● **Goal**:
Return the stretch of the seabird-watching text from "For most birdwatchers, observing" through "identification by plumage.", copied word for word.

What if someone were to tell you that by standing in one spot for just a few hours on any given early spring day, you could witness thousands of birds migrating before your very eyes? I know I would say: “I’m there!!!” One of the most exciting spectacles in nature is arguably the northward migration of seabirds off the Pacific Coast. In southern California we have the unique opportunity to witness this remarkable event every spring, from late February through late April, from shore at any coastal promontory, whether it is a pier or a vista point. A newcomer to ‘seabird watching’ will be floored by the thousands of loons, scoters, brant and gulls that stream by in a seemingly endless line. The only things you really need are some warm clothes, binoculars and a spotting ‘scope. It is often best to bird the first few hours of the morning, though anytime of the day can be rewarding.

For most birdwatchers, observing from the shore is the most convenient way to look at pelagic birds. Furthermore, for those who are prone to seasickness, it is often the only way to add pelagic birds to your list without losing your lunch. Most birdwatchers are fairly reluctant when it comes to seabird watching for many reasons. First of all, spending long periods at the end of a pier bumping elbows with fishermen, or at the edge of a cold windswept point, can be discomforting to say the least. A good onshore wind caused by bad weather is necessary for birds to get in close, and who likes birding in the rain and wind? Moreover, the birds are usually just too far out for simple identification by plumage.

Often, determination of certain species is based on flight style or by silhouette which is gained only by personal experience. A suggestion I have if you are new to seabird watching: spend some time with an experienced seabird watcher who can help point out the various characteristics of identifying these birds from a great distance. Not only will this aid novice seabird watchers on future trips, it will greatly improve their overall field identification skills. More than anything, seabird watching takes a great deal of time and patience, so hang in there. It is practically essential that a ‘scope be used to identify birds and to get closer looks. It is best to scan the horizon with binoculars, then use your ‘scope to get satisfying looks of a particular bird.

If you are with another birder and see a bird which is causing you some problems, it is essential to give accurate directions to the bird. This is not easy since you are staring out at the open sea with no reference points. What one needs to establish first is what is ‘straight out’ and make that point 12:00. That way, if you have a jaeger, for instance, all you need to say is “jaeger at 1:00, flying from left to right below the horizon fairly close to shore.” If you follow these simple rules of thumb, you are well on your way to a new and exciting aspect of birding.

Regardless of any shortcomings birding from shore may have, seabird watching is one of the most rewarding activities a birder can experience, especially during spring migration. Seabird watching is an excellent way to improve your identification skills and can provide hours of enjoyment to anyone who is ready to take the challenge. and who knows, the winds could blow some pretty unusual stuff your way!

● **Excerpted data**:
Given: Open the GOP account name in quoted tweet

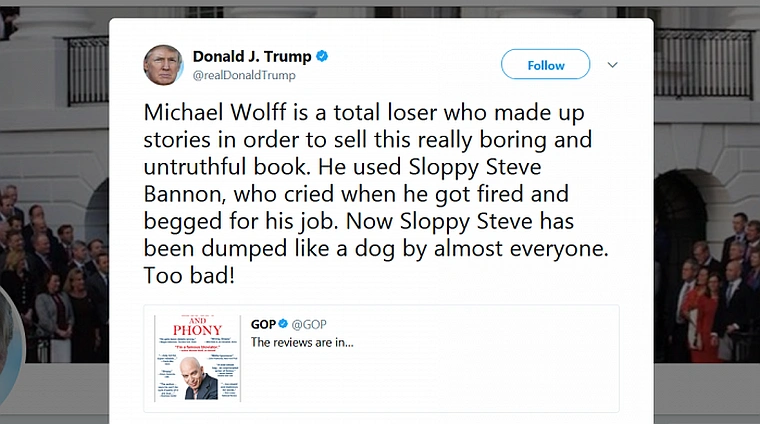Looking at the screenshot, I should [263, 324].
...
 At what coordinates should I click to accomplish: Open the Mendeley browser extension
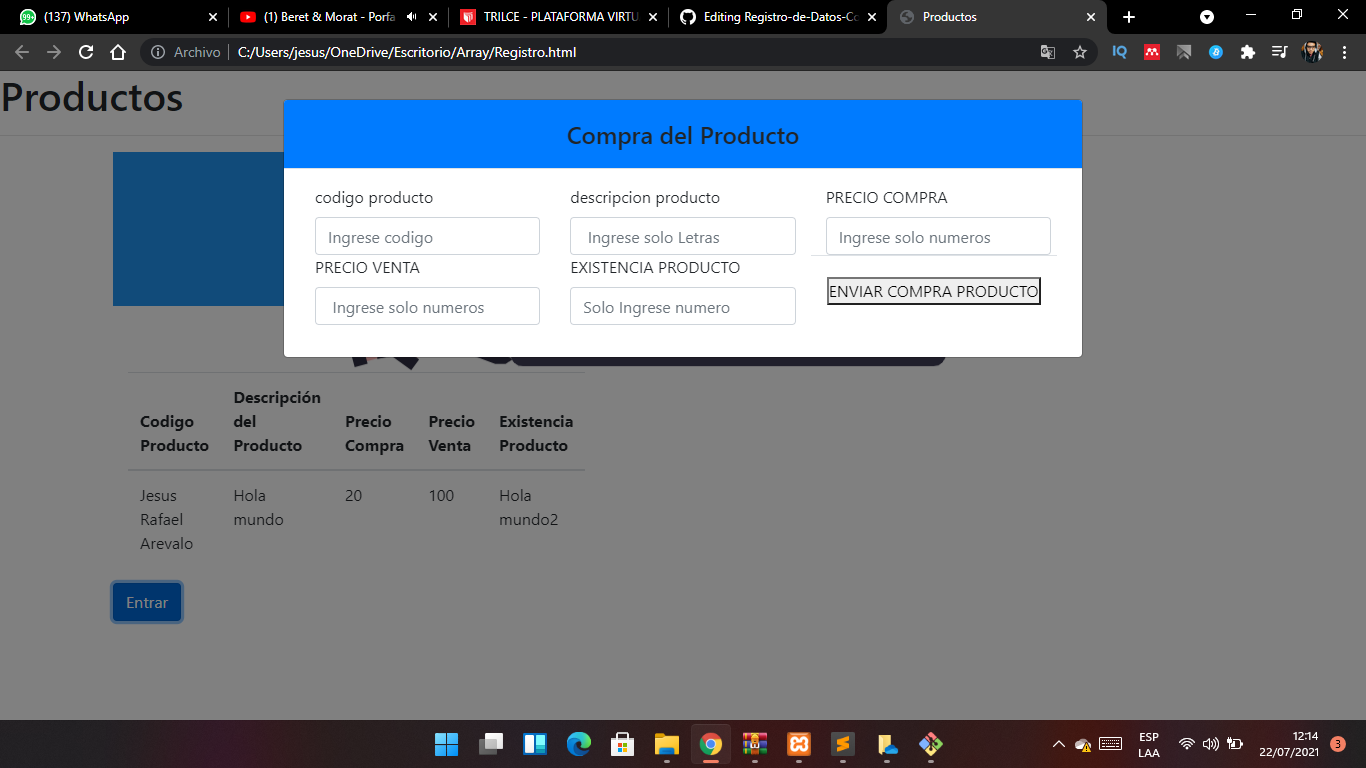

● **Written reply**:
For most birdwatchers, observing from the shore is the most convenient way to look at pelagic birds. Furthermore, for those who are prone to seasickness, it is often the only way to add pelagic birds to your list without losing your lunch. Most birdwatchers are fairly reluctant when it comes to seabird watching for many reasons. First of all, spending long periods at the end of a pier bumping elbows with fishermen, or at the edge of a cold windswept point, can be discomforting to say the least. A good onshore wind caused by bad weather is necessary for birds to get in close, and who likes birding in the rain and wind? Moreover, the birds are usually just too far out for simple identification by plumage.